Cyprus's efforts to extricate itself from its massive debt could weigh on output for the next decade, the IMF warned on Monday, in a review in which it said the island was well on track in its economic adjustment program.
The Mediterranean island nation is following a three-year austerity program after it almost went bankrupt in March. The International Monetary Fund and the European Union have provided it with 10 billion euros in aid.
In its second progress review, the IMF said the program was on track and Cyprus's recession, although severe, was shallower than expected.
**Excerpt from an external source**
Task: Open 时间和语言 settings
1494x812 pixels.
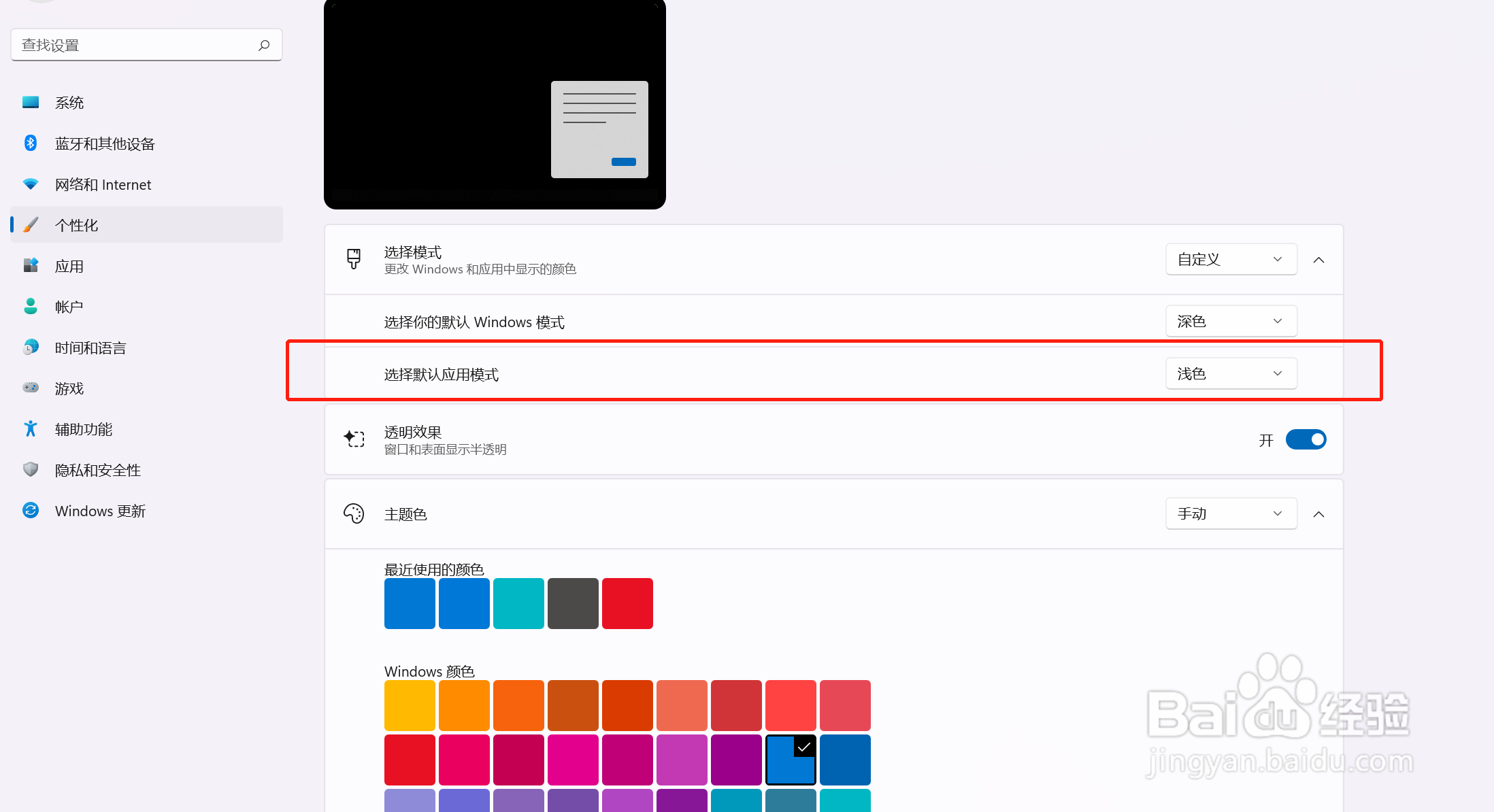Action: 90,347
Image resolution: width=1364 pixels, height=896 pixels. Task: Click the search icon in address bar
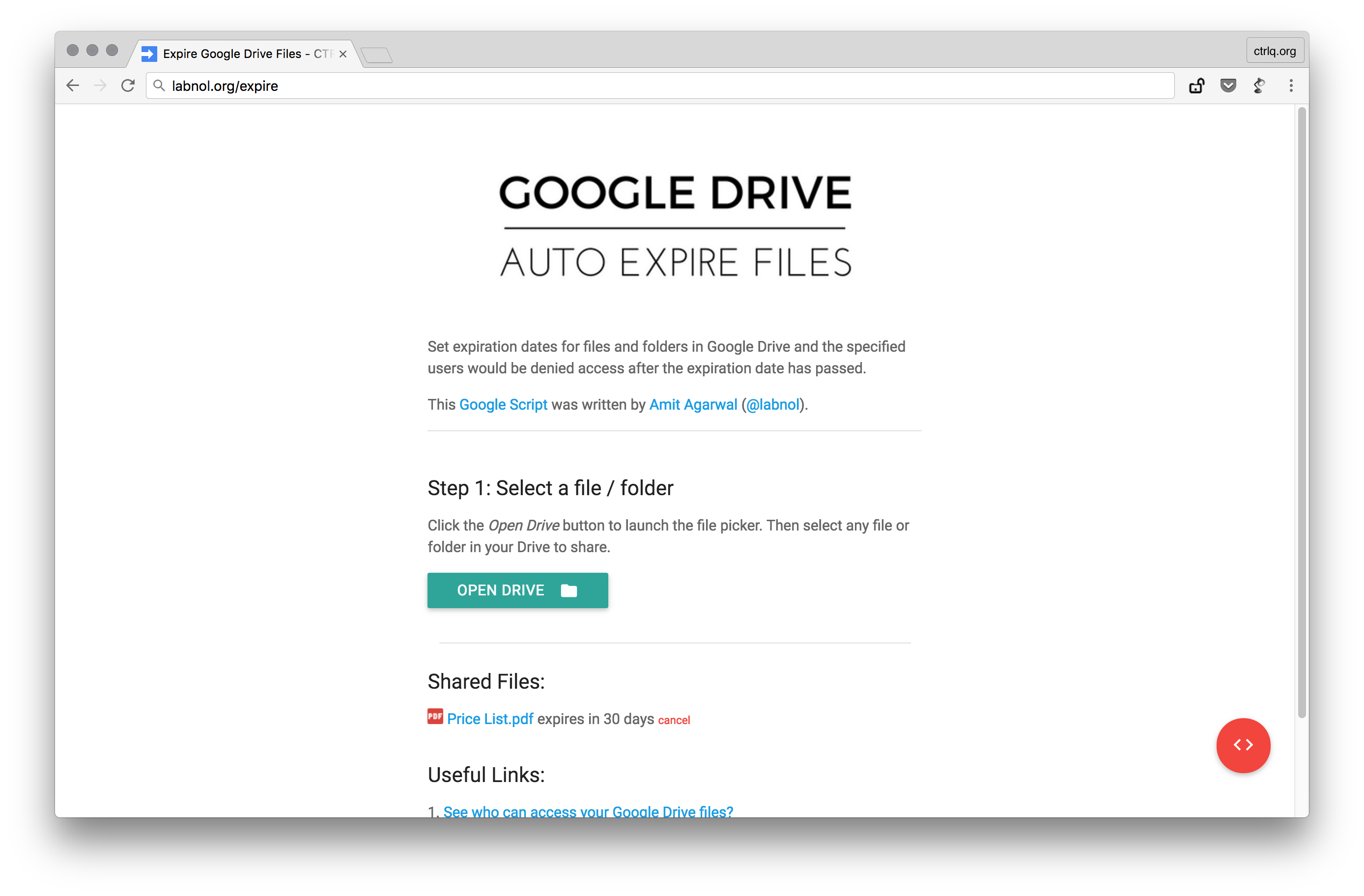tap(159, 86)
A modest economic recovery in the euro zone was helping through increased trade.
The fund in early December trimmed its forecast for the island's contraction to 7.7 percent from 8.7 percent. But it stuck by its initial forecast for a cumulative economic contraction of 13 percent for the 2013-2014 period.
Years of fiscal slippage and a banking system heavily exposed to debt-crippled Greece took Cyprus to the brink of financial meltdown. Its banks chalked up massive losses on an EU-endorsed restructuring of Greek sovereign debt, to make that country's debt mountain more manageable, but exacerbating Cyprus's problems.
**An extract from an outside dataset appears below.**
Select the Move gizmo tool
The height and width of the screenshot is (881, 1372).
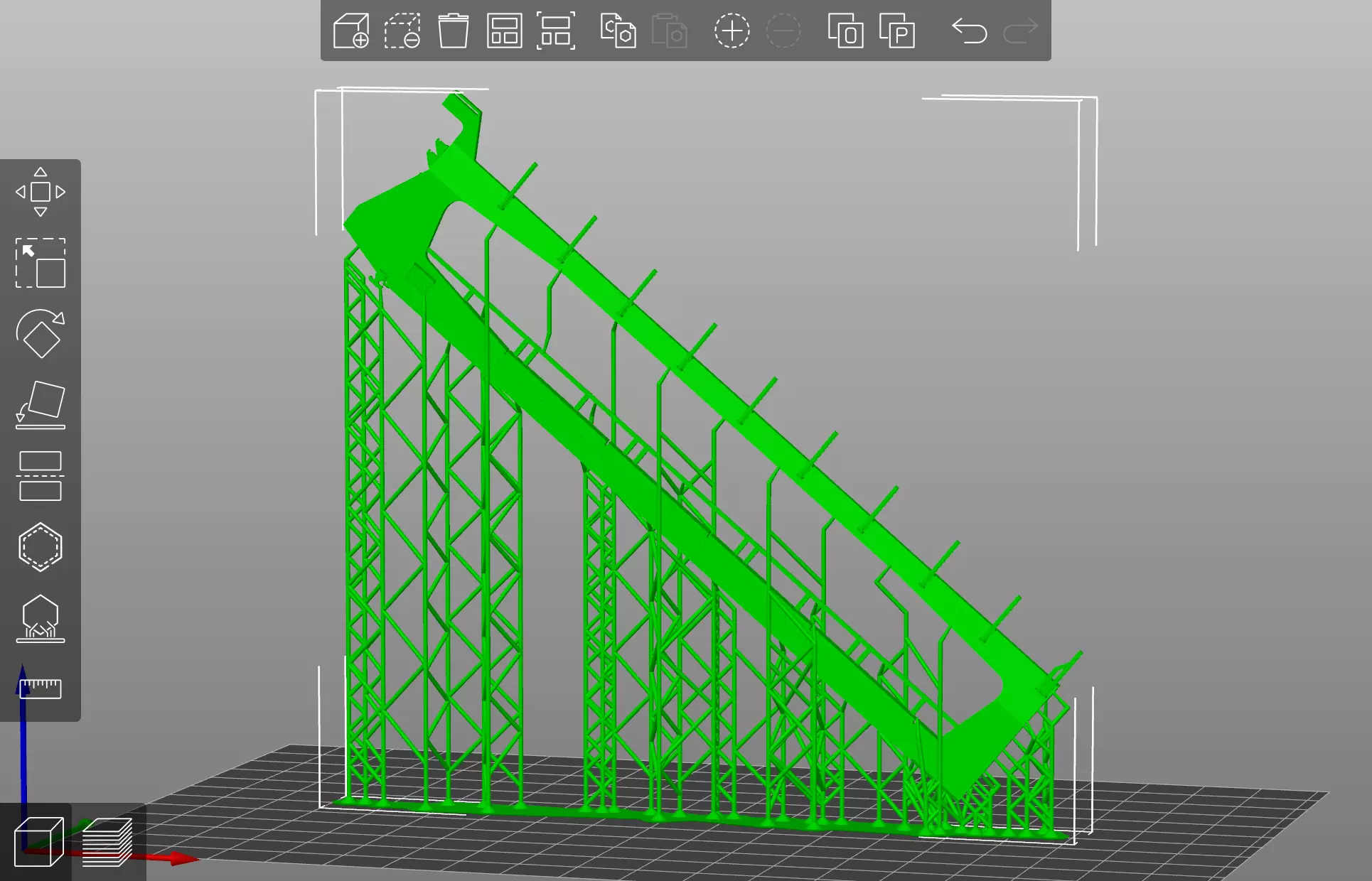[41, 192]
Cyprus shut down one insolvent bank and confiscated deposits to boost the capital buffers at another when the IMF and the EU refused to use taxpayers' money to recapitalize the lenders. It was the euro zone's first such 'bail-in' process, in which depositors were forced to help bail out their banks. The 10 billion euros in aid is mainly for fiscal purposes.
The IMF said the fall in Cyprus's gross domestic product was expected to be steeper, and the subsequent recovery slower, than in most other euro zone program countries.
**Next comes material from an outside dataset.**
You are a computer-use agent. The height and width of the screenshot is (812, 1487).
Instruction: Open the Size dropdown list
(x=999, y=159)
That reflects the need for both households and corporates to deleverage, it said, as their combined debt stood at 280 percent of GDP at the end of 2012 - among the highest in the euro area.
"Deleveraging is expected to pose a drag on growth over the next five to ten years," it said in its report.
Cyprus says it will embark on a privatization plan for its telecoms, ports and electricity assets to raise about 1.4 billion euros by 2018. Domestic political support for some elements of the program, including selloffs, was "spluttering" the IMF said.
But it also expressed some concern about simmering tension between the Cypriot government and the governor of the island's central bank, an independent official. The Cypriot president has said publicly that he wants the central bank chief removed.
The issue was "complicating decision making" and was not conducive to a return of market confidence, the IMF said.